Dr. Albert C. Barnes, in his older age, was a stubborn old badger in the eyes of his art world contemporaries. Barnes, to collectors and monolithic money-holders, was an egocentric hoarder of invaluable artwork. This man, to the rest of the world, was clicking his fingers together in selfish pride. Why would someone hold onto such a bountiful collection of Post-Impressionist and early Modern art when, if properly allocated, the private cache of masterworks could be seen by everyone, all the time?

In director Don Argott’s fascinating documentary, “The Art of the Steal,” Dr. Barnes is portrayed as an idealistic crusader against the exploitation of important artwork. The man’s private inventory was, as speculated by some, totally invaluable. Others, in an attempt to brand a dollar sign onto the paintings, guessed that they fell into the grandiose ballpark of twenty-five billion dollars. Dr. Barnes was married to the idea that these pieces of work, so prevalent to the world’s cultural identity, were to be enjoyed in a small venue, by a select few. The place to see the works of Matisse, Picasso, Renoir and Cezzane was in Lower Merion, Pennsylvania, in a unique pillar of education called The Barnes Foundation.

Independent collectors, megalomaniac museums, alleged art historians all tried their hand at prying Barnes’ collection away from the man. The question Argott asks, in a prose that has the demeanor of a detective whodunit, is if the artwork was ever really safe in the first place.

The structure of the documentary, like most of its kind, relies heavily on talking heads. Defensive supporters of Dr.  Albert C. Barnes are shown, more often than not, while the powerful art aficionados and museum heads refuse to be interviewed. The documentary is not really, for the content it holds, unbiased, which is the main problem with the narrative. The lack of equality in coverage makes the whole opus rather one-sided. Some of this can be attributed to the film-crew; some of it can be attributed to the no-shows from Dr. Barnes opposition. Whatever the case may be, we see faces in support of the doctor blip by, mouths racing with word-fueled motors, as they feverishly demonstrate their support of a noble cause in the art world.

The whole escapade, with video-snippets of museum moguls looking sinister as ventriloquist dummies, makes for a pretty entertaining film going experience. Some of these art historians, no matter what side they are on, drop flowery – and sometimes vulgar – quotes like a prizefight between two poet-laureates.

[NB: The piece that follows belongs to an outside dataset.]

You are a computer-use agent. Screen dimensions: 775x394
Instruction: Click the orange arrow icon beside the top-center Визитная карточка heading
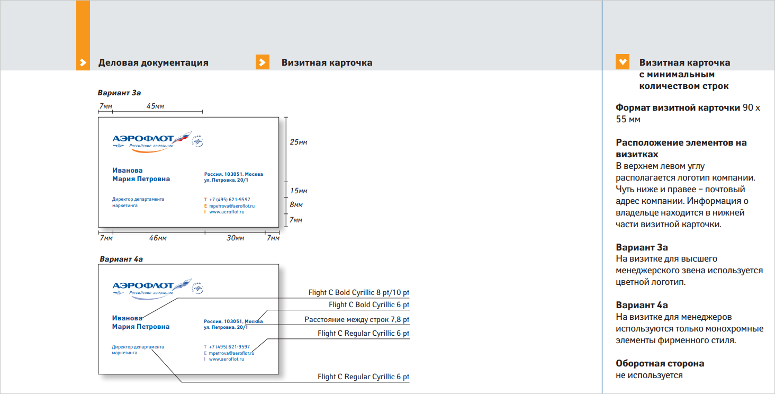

Everyone is enraged, embittered, impetuously angry. Watching a documentary with intellects, each of a different value system, throw-out furious words against each other is often hilarious. No one being interviewed is in the least bit impartial.

Because of the electric pacing of the documentary, what could have been redundant flashes of interviewees speaking on repetitious subjects, ends up engaging and interesting. Here, in the hands of a very capable Argott, the story spins like a fantastical thriller.

Who doesn’t like the story of a man, working autonomously, going up against the enormous powers of big business. Dr. Barnes had, from what the quotes and pictures present in the documentary, a temper borrowed straight from George Patton; a face that looked like it was carved out of granite; and the kind of impenetrable strength that looks like it would dent an oncoming Sherman tank. “The Art of the Steal” is great for its wry humor, of course, but it flourishes because of its universal subject matter: man versus machine. Forgive a few minor blemishes, and you’ll enjoy a spectacle of film-making at its finest.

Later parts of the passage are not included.